Your mentioning the printing exposure time implies that you found it long in comparison to what you are used to from other film/developer combinations you have tried and *printed on the same paper*. If that is so, this is indeed a strong indication that something is not right. If you have changed your paper or your light source, this might be aller there is to it.

Ruling out the other trivial errors, such as

- wrong speed on the meter (in-camera or other),

- wrong developer dilution (too concentrated).

you are left with the following potential causes:

1) Development time is too long.

In this case, the negatives are not underexposed, i.e. there is sufficient shadow detail (as you say there is), but the lights are very dense. To check, make a test shot of a test target with at least three uniform areas of sufficient size, and under diffuse lighting. Try to measure the reflective contrast between the areas. The difference between the darkest and lightest areas of your test target should be about five or six f-stops, and the dark and light areas should have some detail. Process the film as you did before, and try to print it with both the dark and the light areas showing some detail. If that takes about grade 2 or 3, I think there is no problem. If you need a very soft grade, the development time is too long. Reduce by say 15% and try again.

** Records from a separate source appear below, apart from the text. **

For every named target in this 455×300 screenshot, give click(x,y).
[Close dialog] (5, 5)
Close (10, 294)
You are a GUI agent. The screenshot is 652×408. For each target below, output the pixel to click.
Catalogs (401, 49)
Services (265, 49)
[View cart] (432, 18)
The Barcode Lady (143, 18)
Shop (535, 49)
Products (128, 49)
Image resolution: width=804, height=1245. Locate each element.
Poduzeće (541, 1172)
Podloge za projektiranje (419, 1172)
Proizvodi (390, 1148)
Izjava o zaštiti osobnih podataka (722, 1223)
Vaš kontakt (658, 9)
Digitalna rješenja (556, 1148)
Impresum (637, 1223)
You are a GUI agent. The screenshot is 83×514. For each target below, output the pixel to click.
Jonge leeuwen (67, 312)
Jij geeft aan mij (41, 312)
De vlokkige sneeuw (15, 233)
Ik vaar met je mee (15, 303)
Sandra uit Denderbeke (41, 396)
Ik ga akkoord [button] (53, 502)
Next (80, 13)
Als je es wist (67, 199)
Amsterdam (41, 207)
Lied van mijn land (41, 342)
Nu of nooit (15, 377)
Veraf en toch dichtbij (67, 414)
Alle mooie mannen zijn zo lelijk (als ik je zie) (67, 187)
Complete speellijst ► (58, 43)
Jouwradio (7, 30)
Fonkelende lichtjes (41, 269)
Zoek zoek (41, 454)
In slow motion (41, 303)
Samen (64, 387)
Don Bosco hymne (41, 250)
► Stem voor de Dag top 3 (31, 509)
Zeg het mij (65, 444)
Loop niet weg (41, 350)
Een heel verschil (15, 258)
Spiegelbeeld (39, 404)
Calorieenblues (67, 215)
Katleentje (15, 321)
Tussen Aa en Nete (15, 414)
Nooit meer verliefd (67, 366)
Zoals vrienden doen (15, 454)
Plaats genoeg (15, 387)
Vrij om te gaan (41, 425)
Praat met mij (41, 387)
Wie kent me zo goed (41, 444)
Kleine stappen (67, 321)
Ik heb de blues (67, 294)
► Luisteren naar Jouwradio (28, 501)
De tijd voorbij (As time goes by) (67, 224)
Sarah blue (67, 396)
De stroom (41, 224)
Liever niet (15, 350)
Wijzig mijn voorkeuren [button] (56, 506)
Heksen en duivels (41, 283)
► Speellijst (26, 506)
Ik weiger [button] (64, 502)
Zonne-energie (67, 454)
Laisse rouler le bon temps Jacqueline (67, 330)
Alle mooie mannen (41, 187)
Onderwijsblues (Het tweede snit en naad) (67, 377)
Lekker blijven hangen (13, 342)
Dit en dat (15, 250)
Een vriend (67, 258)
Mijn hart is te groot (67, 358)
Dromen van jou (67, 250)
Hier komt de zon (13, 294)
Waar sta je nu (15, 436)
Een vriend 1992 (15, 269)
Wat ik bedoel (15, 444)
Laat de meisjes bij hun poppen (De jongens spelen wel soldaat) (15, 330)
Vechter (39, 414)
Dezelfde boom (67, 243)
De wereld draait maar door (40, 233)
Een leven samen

Alternatively, if you find it hard to produce an appropriate test target, get a fairly uniform surface with some texture, such as a woollen sweater. Bracket this around the exposure suggested by your meter, starting at minus five stops, minus four ... plus/minus zero (i.e. meter reading) until plus five. Process the film as before. Then print the minus-two shot on grade 2 so that it comes out pretty dark, but with full detail. (It's the zone III shot.) Print the plus/minus zero one *at the same time/aperture and grade*. It should be very similar to an 18% gray card. The plus-three shot should (when printed exactly as the others) still show some highlight detail. Again, if this holds, you have no problem. If the plus shots are too bright, you are over-developing.

2) Overexposure If the meter setting is correct, and the film is overexposed, you will naturally find lots of shadow detail, and with modern films and developers, the hightlights may still be on the linear part of the characteristic curve. The film will, however, be unnecessarily grainy. If you can compare your meter's reading of a sufficiently uniform area to that of another meter, you should find a potential malfunction. If no other meter is available, shoot a test target. (See above.) Measure the test target (preferably spot-metering, or from a close distance), and shoot it at the exposure given by the meter, minus two f-stops, minus three f-stops, ... until say, minus five f-stops. If the reading was OK, the shot at minus two f-stops will give you a zone III negative, i.e. one with full shadow detail. The other shots should have less and less detail. At the latest, the one at minus five should be clear film base. (Compare it to the unexposed film rebate.) If it is not, you are indeed over-exposing., i.e. your meter gives low readings.